The US standard (13)C-UBT proved to be both simple and accurate for the diagnosis of H. pylori infections in children. The UHR method to calculate of (13)C-UBT result provided excellent results for children of all ages.
尿素呼气试验(UBT)通常被认为是诊断成人幽门螺杆菌感染的金标准。
研究尿素呼气试验在美国儿童中的实用性和准确性。
因各种临床症状计划接受上消化道内镜检查的儿童按照美国成人标准方案进行了13C-UBT。结果与快速尿素酶试验(RUT)、培养及组织学检查结果进行比较。幽门螺杆菌阳性根据美国食品药品监督管理局抗感染药品司的标准定义,即培养阳性和/或RUT及组织学检查阳性。幽门螺杆菌阴性定义为所有检查均为阴性。结果通过基线差值(DOB)和尿素水解率(UHR)进行评估。

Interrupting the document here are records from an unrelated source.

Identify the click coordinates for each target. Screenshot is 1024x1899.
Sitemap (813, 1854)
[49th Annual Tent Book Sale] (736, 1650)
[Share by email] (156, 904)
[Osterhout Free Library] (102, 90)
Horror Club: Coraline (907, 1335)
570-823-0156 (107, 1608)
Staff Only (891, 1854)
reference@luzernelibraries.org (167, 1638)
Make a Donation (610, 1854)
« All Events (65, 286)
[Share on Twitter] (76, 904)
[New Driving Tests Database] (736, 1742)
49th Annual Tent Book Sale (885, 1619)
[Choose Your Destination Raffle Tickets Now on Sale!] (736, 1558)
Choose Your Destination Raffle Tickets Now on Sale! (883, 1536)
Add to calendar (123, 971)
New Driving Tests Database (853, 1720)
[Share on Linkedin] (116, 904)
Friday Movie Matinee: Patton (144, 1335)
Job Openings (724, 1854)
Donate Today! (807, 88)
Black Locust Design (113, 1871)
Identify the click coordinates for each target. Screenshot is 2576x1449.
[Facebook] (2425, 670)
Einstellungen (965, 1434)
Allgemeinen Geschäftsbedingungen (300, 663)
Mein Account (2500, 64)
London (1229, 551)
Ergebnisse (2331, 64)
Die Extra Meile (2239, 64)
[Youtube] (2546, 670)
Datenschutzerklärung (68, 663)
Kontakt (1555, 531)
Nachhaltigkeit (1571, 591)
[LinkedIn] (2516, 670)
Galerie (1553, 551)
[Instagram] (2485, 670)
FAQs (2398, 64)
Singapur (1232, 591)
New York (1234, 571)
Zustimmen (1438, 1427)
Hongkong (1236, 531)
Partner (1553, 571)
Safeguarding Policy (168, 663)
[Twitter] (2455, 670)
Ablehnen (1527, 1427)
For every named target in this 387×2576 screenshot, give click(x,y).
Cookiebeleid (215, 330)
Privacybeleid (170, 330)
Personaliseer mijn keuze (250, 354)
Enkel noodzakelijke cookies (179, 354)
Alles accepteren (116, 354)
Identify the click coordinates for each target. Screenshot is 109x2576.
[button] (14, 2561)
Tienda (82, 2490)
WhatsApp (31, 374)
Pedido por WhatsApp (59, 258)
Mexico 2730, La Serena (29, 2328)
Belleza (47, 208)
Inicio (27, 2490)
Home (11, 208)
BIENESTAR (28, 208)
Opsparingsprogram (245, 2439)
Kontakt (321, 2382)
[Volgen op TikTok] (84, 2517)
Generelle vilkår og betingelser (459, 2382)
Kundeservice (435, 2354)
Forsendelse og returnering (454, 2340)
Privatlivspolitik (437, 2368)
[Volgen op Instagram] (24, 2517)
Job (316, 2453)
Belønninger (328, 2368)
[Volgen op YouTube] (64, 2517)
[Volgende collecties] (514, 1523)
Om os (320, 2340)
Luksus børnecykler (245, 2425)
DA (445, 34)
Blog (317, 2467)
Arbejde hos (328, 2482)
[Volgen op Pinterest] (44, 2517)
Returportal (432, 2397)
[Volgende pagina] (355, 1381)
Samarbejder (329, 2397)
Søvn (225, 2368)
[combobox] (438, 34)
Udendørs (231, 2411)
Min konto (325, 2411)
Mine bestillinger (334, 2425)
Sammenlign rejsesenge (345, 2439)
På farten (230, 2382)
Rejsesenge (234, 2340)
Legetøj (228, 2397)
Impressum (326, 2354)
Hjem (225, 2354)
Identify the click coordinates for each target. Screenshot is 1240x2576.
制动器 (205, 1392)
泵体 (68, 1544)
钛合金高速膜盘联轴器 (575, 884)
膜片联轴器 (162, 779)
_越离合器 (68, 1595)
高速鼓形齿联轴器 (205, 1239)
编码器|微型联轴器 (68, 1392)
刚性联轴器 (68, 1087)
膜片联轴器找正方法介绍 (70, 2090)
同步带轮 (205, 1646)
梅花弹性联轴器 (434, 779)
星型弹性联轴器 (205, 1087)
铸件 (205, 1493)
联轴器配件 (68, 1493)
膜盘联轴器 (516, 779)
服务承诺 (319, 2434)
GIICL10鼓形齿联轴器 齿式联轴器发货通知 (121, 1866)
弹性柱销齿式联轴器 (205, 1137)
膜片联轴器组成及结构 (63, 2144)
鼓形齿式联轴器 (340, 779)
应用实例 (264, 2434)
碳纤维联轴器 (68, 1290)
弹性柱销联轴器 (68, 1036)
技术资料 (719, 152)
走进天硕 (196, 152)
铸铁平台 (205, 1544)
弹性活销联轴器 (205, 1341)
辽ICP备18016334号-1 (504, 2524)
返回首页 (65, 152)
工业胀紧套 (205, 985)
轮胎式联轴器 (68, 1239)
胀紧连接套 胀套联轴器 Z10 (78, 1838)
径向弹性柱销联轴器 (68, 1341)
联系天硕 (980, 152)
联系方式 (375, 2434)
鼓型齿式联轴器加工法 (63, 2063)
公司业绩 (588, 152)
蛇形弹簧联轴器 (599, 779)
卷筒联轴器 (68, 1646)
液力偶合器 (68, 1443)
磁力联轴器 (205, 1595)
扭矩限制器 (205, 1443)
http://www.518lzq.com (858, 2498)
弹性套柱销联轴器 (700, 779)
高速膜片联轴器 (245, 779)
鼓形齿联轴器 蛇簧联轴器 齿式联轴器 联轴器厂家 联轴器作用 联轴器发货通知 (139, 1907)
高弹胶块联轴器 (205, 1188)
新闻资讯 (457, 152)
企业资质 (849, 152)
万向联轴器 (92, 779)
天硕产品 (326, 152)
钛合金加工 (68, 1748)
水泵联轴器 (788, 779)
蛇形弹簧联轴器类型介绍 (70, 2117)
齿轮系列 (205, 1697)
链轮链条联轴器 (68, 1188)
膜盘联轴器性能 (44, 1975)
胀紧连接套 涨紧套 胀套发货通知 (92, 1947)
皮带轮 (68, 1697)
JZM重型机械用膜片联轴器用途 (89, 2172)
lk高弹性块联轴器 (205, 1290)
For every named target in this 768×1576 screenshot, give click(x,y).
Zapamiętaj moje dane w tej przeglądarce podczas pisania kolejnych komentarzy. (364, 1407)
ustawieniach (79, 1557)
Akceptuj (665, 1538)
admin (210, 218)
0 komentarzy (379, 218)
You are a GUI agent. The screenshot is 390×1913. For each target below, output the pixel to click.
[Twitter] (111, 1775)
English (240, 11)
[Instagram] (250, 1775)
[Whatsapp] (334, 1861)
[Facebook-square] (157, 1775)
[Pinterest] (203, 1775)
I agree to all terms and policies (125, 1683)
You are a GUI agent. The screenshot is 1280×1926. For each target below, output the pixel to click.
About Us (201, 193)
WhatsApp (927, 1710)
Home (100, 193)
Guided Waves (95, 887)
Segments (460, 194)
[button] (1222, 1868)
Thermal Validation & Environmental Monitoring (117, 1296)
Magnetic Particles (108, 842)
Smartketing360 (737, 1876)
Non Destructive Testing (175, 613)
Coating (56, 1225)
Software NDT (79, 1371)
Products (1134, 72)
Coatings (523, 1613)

对来自五个中心的176名儿童进行了评估;48名儿童感染。与既定标准相比,基于基线差值(DOB)临界值(阳性:≥2.4‰)的UBT结果显示,UBT的敏感性和特异性分别为97.9%和96.1%。基于UHR临界值(阳性:≥10.0μg/min),敏感性和特异性分别为95.8%和99.2%。在幼儿(2至5岁)中,UHR法的敏感性和特异性高于DOB法(分别为100%和100%对100%和82.4%)。
美国标准的13C-UBT被证明对诊断儿童幽门螺杆菌感染既简单又准确。计算13C-UBT结果的UHR法对各年龄段儿童均提供了良好结果。